Copy out the listing below line for line, changing nothing.

### Record excerpts
☆ ☆ ☆ ☆ ☆ ☆ ☆

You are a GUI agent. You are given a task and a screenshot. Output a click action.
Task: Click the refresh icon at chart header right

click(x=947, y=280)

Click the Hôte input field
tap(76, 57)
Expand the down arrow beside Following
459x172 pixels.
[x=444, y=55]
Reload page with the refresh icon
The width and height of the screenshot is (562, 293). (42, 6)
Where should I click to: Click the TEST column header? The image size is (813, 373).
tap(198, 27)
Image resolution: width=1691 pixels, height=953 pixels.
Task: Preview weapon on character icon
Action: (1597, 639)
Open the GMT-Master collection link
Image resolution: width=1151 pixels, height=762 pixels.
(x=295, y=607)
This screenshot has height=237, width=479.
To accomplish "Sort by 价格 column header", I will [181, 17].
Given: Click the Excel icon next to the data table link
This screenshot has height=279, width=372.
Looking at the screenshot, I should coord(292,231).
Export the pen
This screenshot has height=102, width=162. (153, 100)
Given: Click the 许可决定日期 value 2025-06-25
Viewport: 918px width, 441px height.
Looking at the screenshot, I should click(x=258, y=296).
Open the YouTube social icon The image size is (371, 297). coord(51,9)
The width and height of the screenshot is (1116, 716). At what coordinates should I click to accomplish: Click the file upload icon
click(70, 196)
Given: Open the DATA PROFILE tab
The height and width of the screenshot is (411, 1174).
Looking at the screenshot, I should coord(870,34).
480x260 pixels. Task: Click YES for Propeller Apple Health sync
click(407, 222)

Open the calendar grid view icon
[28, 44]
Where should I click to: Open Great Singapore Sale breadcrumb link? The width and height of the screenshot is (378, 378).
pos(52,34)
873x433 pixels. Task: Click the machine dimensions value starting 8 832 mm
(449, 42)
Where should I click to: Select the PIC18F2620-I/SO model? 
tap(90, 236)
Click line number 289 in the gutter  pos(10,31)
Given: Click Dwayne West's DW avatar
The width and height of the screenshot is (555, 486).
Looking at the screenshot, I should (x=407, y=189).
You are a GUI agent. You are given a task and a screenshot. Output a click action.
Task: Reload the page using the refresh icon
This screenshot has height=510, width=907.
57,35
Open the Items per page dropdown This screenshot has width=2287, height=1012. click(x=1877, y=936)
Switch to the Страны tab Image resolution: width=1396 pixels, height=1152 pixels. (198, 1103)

☆ ☆ ☆ ☆ ☆ ☆ ☆

### Exercise response
You are a GUI agent. You are given a task and a screenshot. Output a click action.
Task: Click the refresh icon at chart header right

click(x=947, y=280)

Click the Hôte input field
tap(76, 57)
Expand the down arrow beside Following
459x172 pixels.
[x=444, y=55]
Reload page with the refresh icon
The width and height of the screenshot is (562, 293). (42, 6)
Where should I click to: Click the TEST column header? The image size is (813, 373).
tap(198, 27)
Image resolution: width=1691 pixels, height=953 pixels.
Task: Preview weapon on character icon
Action: (1597, 639)
Open the GMT-Master collection link
Image resolution: width=1151 pixels, height=762 pixels.
(x=295, y=607)
This screenshot has height=237, width=479.
To accomplish "Sort by 价格 column header", I will [181, 17].
Given: Click the Excel icon next to the data table link
This screenshot has height=279, width=372.
Looking at the screenshot, I should coord(292,231).
Export the pen
This screenshot has height=102, width=162. (153, 100)
Given: Click the 许可决定日期 value 2025-06-25
Viewport: 918px width, 441px height.
Looking at the screenshot, I should click(x=258, y=296).
Open the YouTube social icon The image size is (371, 297). coord(51,9)
The width and height of the screenshot is (1116, 716). At what coordinates should I click to accomplish: Click the file upload icon
click(70, 196)
Given: Open the DATA PROFILE tab
The height and width of the screenshot is (411, 1174).
Looking at the screenshot, I should coord(870,34).
480x260 pixels. Task: Click YES for Propeller Apple Health sync
click(407, 222)

Open the calendar grid view icon
[28, 44]
Where should I click to: Open Great Singapore Sale breadcrumb link? The width and height of the screenshot is (378, 378).
pos(52,34)
873x433 pixels. Task: Click the machine dimensions value starting 8 832 mm
(449, 42)
Where should I click to: Select the PIC18F2620-I/SO model? 
tap(90, 236)
Click line number 289 in the gutter  pos(10,31)
Given: Click Dwayne West's DW avatar
The width and height of the screenshot is (555, 486).
Looking at the screenshot, I should (x=407, y=189).
You are a GUI agent. You are given a task and a screenshot. Output a click action.
Task: Reload the page using the refresh icon
This screenshot has height=510, width=907.
57,35
Open the Items per page dropdown This screenshot has width=2287, height=1012. click(x=1877, y=936)
Switch to the Страны tab Image resolution: width=1396 pixels, height=1152 pixels. (198, 1103)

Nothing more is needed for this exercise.